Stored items

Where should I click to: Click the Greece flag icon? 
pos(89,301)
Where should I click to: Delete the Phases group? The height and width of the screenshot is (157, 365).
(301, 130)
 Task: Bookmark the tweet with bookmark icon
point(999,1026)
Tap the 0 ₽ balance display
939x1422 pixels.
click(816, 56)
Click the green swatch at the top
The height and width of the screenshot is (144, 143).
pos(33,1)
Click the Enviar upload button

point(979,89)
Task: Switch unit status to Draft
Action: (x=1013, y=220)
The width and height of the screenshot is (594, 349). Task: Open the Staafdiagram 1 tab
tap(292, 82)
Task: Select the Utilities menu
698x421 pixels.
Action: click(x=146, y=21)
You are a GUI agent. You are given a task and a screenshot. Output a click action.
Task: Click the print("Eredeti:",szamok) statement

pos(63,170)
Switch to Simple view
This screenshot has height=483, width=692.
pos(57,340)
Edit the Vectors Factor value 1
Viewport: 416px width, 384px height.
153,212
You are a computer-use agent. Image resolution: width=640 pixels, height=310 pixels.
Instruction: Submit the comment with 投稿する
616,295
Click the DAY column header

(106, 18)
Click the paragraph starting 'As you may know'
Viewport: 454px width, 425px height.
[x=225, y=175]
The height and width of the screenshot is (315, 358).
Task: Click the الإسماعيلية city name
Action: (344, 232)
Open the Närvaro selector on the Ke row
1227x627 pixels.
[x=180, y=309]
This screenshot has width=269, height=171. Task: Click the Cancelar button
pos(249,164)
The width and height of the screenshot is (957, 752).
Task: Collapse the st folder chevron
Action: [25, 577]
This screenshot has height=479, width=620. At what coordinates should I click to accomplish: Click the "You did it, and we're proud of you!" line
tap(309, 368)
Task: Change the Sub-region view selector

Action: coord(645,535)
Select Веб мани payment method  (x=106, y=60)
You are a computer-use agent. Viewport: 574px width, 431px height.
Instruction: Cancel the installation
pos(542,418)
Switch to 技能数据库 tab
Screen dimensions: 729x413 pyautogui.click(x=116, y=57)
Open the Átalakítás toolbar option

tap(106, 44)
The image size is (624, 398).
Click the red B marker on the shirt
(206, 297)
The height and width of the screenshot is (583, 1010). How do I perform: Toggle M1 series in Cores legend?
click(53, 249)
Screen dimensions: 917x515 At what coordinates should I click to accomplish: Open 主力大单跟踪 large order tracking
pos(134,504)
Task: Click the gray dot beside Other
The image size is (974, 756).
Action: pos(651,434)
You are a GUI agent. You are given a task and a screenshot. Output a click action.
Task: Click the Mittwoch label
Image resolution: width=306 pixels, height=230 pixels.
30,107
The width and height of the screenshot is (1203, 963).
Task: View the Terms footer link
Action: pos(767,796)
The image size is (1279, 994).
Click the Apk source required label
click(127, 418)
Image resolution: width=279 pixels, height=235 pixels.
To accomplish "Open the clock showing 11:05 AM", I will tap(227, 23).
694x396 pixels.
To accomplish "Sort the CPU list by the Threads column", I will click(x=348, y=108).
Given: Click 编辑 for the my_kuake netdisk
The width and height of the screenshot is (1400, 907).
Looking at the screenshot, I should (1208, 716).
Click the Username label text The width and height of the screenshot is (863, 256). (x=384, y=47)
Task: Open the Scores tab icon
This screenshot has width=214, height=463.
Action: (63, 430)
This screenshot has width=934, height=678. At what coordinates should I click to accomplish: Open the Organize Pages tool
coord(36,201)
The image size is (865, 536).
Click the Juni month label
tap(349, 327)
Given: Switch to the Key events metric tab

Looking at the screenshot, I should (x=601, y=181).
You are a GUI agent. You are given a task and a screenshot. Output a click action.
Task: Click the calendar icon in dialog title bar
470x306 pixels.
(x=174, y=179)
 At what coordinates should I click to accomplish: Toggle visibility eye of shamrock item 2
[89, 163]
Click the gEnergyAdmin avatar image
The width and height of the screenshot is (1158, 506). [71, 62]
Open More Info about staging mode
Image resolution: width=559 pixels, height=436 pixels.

| What to do |
Scan the data for lines containing "will" and copy all of them.

| Your solution |
To accomplish "Open the clock showing 11:05 AM", I will tap(227, 23).
To accomplish "Sort the CPU list by the Threads column", I will click(x=348, y=108).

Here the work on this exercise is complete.